> Required action
All of the records must be repeated exactly as they read.

> Data for this exercise
■ ■ ■ ■ ■
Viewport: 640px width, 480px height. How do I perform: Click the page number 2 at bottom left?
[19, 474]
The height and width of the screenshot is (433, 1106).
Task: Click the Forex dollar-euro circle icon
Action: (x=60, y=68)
■ ■ ■ ■ ■
> Result of the task
Viewport: 640px width, 480px height. How do I perform: Click the page number 2 at bottom left?
[19, 474]
The height and width of the screenshot is (433, 1106).
Task: Click the Forex dollar-euro circle icon
Action: (x=60, y=68)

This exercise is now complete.